I joined TikTok a month after the Creator Fund launched and was part of the taskforce set up to fix it. It was an incredibly challenging problem and there’s so much to cover in terms of what went wrong (maybe something we can discuss over coffee). Since then, other platforms have followed with their own funds and those have been equally unsuccessful. I will use the framework outlined below to explain why creator funds fail.
But first: How do we even define success of a creator fund? The leading hypothesis is that creator monetization leads to more content and higher quality content creation. This, in turn, results in DAU growth, which increases creator retention and acquisition, forming the creator monetization flywheel. DAU growth ultimately drives more monetization for the platform.

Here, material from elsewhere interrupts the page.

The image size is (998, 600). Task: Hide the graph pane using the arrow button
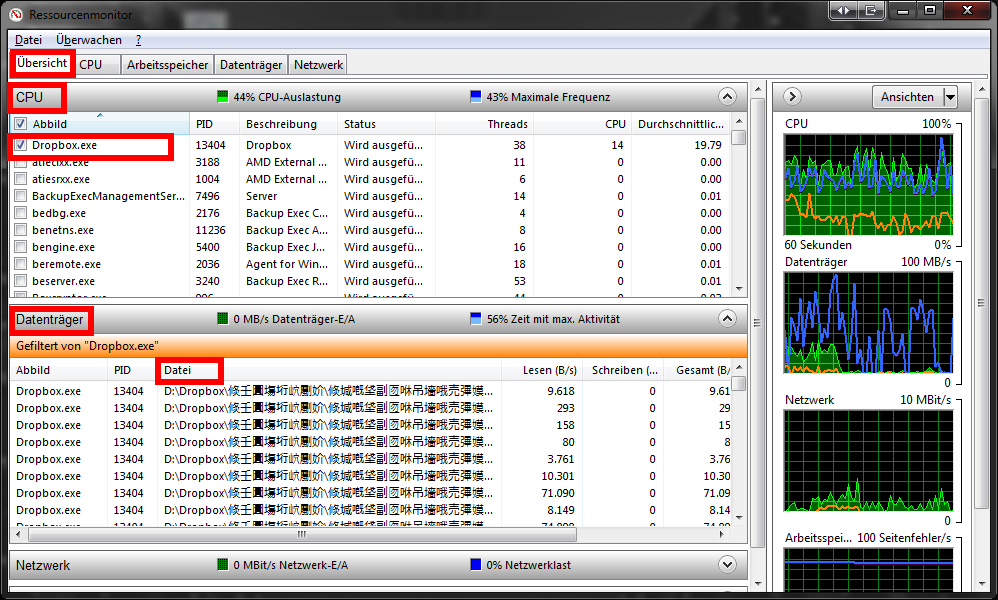tap(792, 97)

Now that that’s out of the way, there are three things creators look for in any revenue stream: meaningful, predictable, and achievable income. Over the past few years, I have led research studies that surveyed tens of thousands of creators and I have interviewed and met with hundreds of creators. All the data suggests that these three criteria are essential to building a successful creator monetization product.
At the long-tail, creators don’t really care about earning money. They care about having fun, being creative, and building a community. Once a creator starts to reach 10K or 100K followers, they think more seriously about their content creation efforts and consider doing it as a part-time or full-time job. At this point, making money from their content becomes a priority and, as with any job, finding ways to generate meaningful, predictable, and achievable income becomes essential. Would most people take a job that only pays $100/month? Would most people accept a job that makes it difficult to predict what the payout will be for doing the work? Would most people take a job where they think the likelihood of accomplishing the goal is highly unlikely? The answer to all of these is no. Serious creators don’t want their income to be structured like a game. They want to turn their passion into a living and pursue income streams that help them do that.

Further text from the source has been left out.